_WHAT YOU WILL DO:_
Nothing but an exact repeat of the data, with pictures removed, belongs in the answer.

_THE DATA:_
=-=-=
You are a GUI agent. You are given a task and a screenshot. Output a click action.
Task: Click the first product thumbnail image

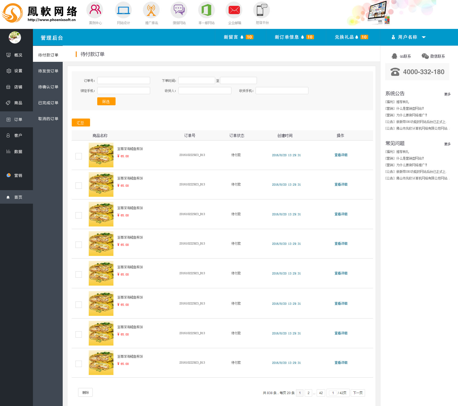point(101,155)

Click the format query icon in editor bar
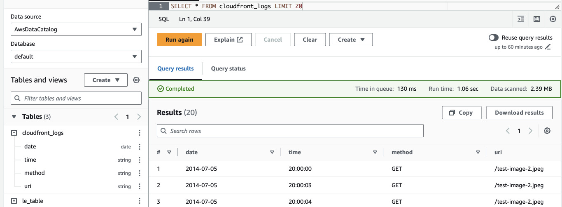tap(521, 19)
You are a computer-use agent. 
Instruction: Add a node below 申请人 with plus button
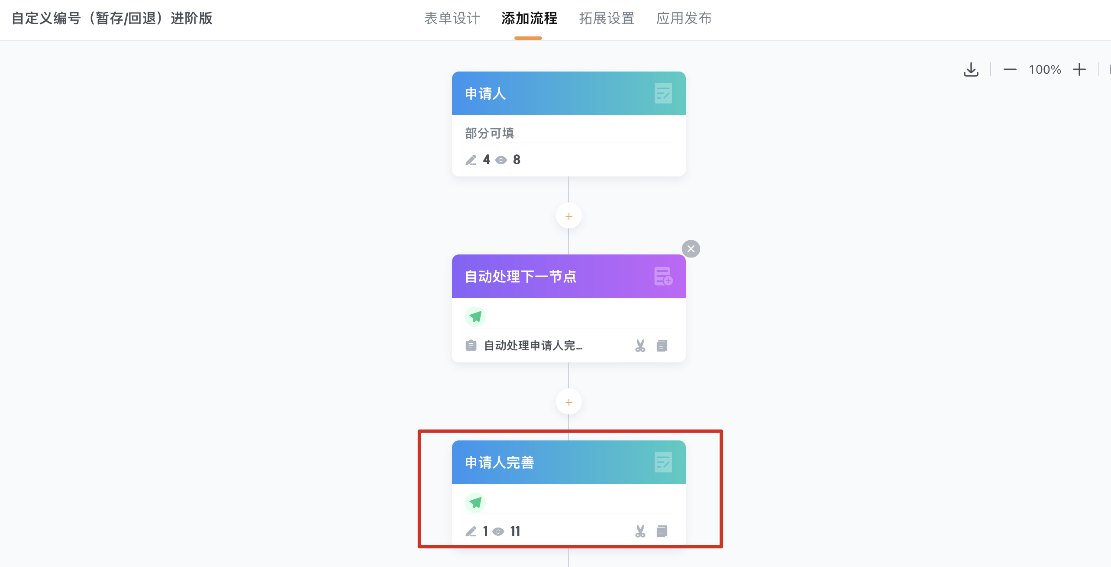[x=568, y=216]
=-=-=
_EXPECTED OUTPUT:_
You are a GUI agent. You are given a task and a screenshot. Output a click action.
Task: Click the first product thumbnail image

point(101,155)

Click the format query icon in editor bar
tap(521, 19)
You are a computer-use agent. 
Instruction: Add a node below 申请人 with plus button
[x=568, y=216]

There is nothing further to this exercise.